Rights activists on Tuesday criticised China for jailing a Tibetan lama for 11 years over the death of a young monk who set himself alight, with one calling his prosecution "purely political".

A court in the southwestern province of Sichuan on Monday convicted the lama for "intentional homicide" and said he had prevented the wounded monk from getting medical treatment, the official Xinhua news agency said.

The monk, Phuntsog, died in hospital after setting himself on fire on March 16, triggering protests and prompting a clampdown by authorities around the monastery in Sichuan's mountainous Aba prefecture.

The court's verdict contradicted earlier assertions by rights groups that monks at the Kirti monastery had rescued Phuntsog from police who began to beat him after extinguishing the flames.

As a court prepared to try two more monks on Tuesday, Nicholas Bequelin of Human Rights Watch said the cases were politically motivated.

"This is a patently unjust verdict at the outcome of a purely political prosecution," he told AFP.

"It comes against a background of unprecedented persecution against the monastery of Kirti, from where the government has already taken into arbitrary detention dozens of monks."

Kirti monastery has remained extremely tense since security forces shot dead several protesters in March 2008, Bequelin said.

"Sentencing a monk who appears to have only attempted to protect Phuntsog after his solitary act only compounds the agony for Kirti monks," said Kate Saunders, of the International Campaign for Tibet.

"By doing so the Chinese government aims to deflect attention from the real reasons for the self-immolation, which was an expression of anguish and sacrifice due to intense repression including new measures to suppress religious practice in Tibetan areas."

Xinhua reported that two more monks linked to the self-immolation would face trial Tuesday after the Monday jailing of a monk named Drongdru.

The dead monk was a disciple and nephew of Drongdru, who kept him hidden for 11 hours before he was taken to hospital where he later died, it said.

During the trial, Drongdru, 46, pleaded guilty to the charges, voiced regret for his role and declined his right to appeal, Xinhua said.

Calls by AFP to the Sichuan court went unanswered.
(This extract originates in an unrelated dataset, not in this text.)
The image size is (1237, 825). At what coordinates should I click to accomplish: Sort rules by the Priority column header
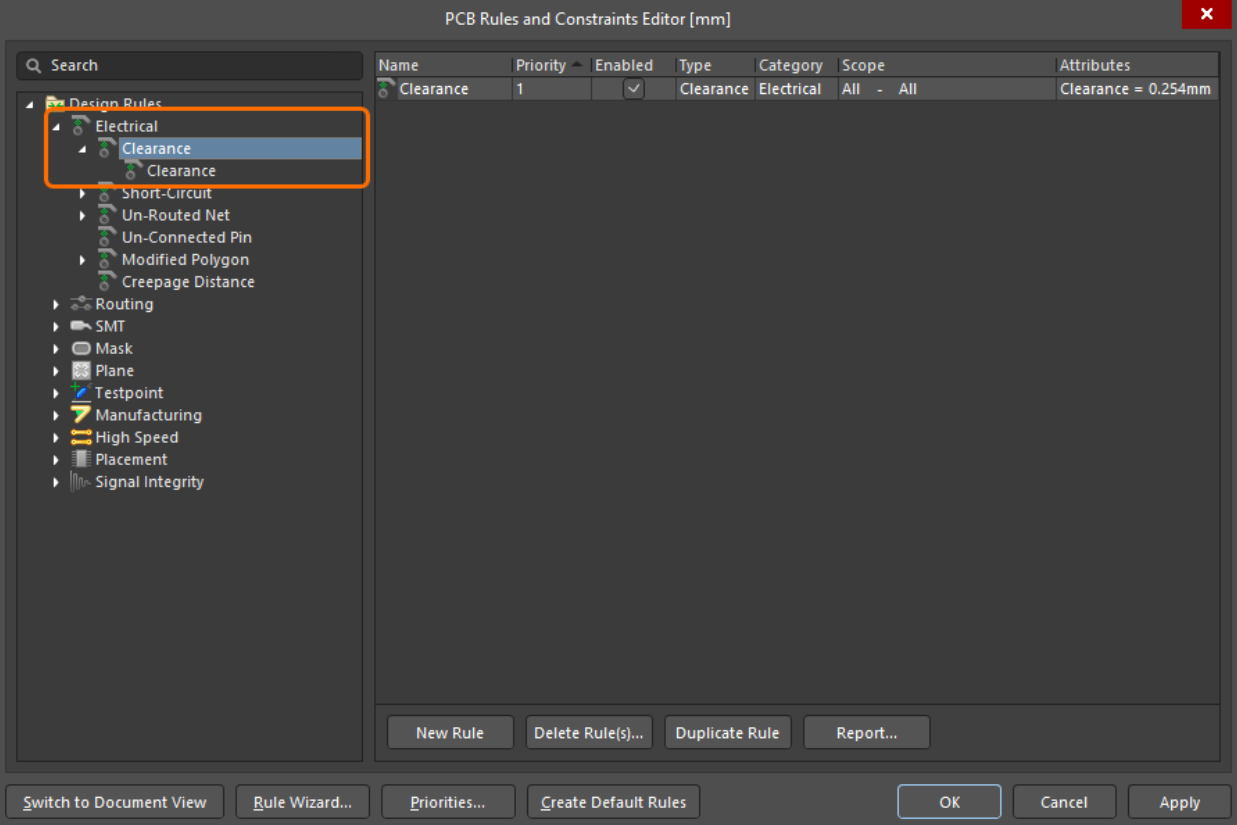point(541,65)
Phuntsog was the second monk at Kirti to set himself on fire since the anti-Chinese riots in Lhasa of March 2008, the bloodiest in Tibet in 20 years.

Xinhua said he was just 16 years old at the time of his death, though reports at the time varied, but the International Campaign for Tibet put the monk's age at 20.

Earlier this month, another monk died by self-immolation in Sichuan.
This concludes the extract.